Last week, India issued its first “compulsory licence”. The licence allowed the mid-sized domestic pharmaceutical firm Natco to manufacture and sell a generic version of a patent-protected cancer medicine from Germany-based Bayer at a price that is 97 per cent lower than that of the innovator’s brand. Following the March 9 order from the Controller General of Patents, Designs and Trademarks, Natco’s version of the liver and renal cancer drug sorafenib tosylate will now be available for Rs 8,880 to Indian patients, as an alternative to Bayer’s brand Nexavar, which costs Rs 2,84,428 (both for a month’s treatment).
The significance of the decision, however, is not limited to making one particular drug reasonably affordable in the domestic market. The issuance of the compulsory licence (CL) has put India on a list of several countries, developing and developed, that have used or threatened to use the CL provisions of their national patent laws to drive down the prices of patented medicines. With India planning to take baby steps towards universal access to free essential medicines, CL has the potential to become one of the mechanisms that can ensure the availability and affordability of drugs in the future.

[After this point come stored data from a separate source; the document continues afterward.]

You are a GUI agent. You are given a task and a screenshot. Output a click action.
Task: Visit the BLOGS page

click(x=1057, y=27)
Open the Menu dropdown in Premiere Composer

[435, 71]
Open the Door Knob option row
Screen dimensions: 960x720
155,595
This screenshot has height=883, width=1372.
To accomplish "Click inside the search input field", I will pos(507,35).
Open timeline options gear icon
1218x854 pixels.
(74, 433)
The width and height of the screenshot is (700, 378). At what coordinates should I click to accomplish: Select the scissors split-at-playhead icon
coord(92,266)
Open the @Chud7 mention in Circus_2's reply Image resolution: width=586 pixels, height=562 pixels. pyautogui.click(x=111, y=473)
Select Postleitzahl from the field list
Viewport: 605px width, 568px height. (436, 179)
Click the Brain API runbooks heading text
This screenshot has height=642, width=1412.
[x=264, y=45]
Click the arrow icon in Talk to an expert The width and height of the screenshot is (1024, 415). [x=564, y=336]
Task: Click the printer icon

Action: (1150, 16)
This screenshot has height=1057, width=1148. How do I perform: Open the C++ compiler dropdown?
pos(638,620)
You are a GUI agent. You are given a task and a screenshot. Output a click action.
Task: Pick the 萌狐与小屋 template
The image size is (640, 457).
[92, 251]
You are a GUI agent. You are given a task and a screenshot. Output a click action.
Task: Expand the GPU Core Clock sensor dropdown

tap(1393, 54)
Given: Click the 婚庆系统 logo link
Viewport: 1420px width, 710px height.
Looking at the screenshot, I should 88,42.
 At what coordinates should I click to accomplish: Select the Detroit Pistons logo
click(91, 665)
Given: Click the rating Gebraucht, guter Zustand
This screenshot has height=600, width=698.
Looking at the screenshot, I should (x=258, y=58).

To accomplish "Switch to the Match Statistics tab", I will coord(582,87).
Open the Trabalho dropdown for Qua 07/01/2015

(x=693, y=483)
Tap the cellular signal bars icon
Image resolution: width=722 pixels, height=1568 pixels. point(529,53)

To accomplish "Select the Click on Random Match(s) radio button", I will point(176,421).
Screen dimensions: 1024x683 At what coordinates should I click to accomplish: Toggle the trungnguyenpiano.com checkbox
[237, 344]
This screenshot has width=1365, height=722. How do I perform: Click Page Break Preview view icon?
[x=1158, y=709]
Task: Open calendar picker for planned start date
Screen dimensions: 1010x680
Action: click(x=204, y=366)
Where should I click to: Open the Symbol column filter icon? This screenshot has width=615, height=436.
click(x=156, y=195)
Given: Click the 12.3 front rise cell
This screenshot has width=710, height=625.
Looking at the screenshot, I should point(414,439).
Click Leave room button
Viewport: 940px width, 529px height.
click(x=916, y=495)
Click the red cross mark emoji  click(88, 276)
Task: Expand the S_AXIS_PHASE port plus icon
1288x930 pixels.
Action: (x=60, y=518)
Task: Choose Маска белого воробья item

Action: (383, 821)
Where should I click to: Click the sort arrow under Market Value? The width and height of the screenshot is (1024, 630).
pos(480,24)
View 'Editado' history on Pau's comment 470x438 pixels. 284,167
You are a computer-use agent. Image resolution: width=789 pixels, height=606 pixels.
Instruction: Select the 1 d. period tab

Under Indian patent law, which was amended to comply with the World Trade Organisation’s TRIPS (Trade Related Aspects of Intellectual Property Rights) Agreement in 2005, CLs can be issued to any capable third party to manufacture and supply a patent-protected product without the consent of the patent owner. CLs can be considered if it is reasonably proved that the reasonable requirements of the public with respect to the patented invention have not been satisfied, if the product is not affordable, and if the patented invention “has not worked” in the territory of India. The Indian Patent Office took the view that all three conditions were satisfied in the case of Bayer’s product. The medicine was reaching only two per cent of the patient population; the price was prohibitively high; and the medicine was not manufactured in India, suggesting that mere importation may not amount to saying that a patent’s status is “working” within India’s geographical territory.
The ramifications of this interpretation are huge, as 90 per cent of patent-protected products of foreign pharma multinationals available in India are imported. Independent studies have pointed out that many of them, especially the ones that have monopoly power in the market, are priced very high. All such products can now be susceptible to Natco-style challenges in India. It provides a business opportunity to domestic firms, such as Natco; there are at least three other such CL challenges being planned by Indian companies against patent-protected drugs. Bayer is expected to challenge the CL award at the Intellectual Property Appellate Board soon, and so this verdict may not be the last word on the subject. Still, for the Bayers of the world, the patent office’s decision has signalled the need for country-specific pricing structures and negotiated supply arrangements for innovative drugs to which they hold patents in India.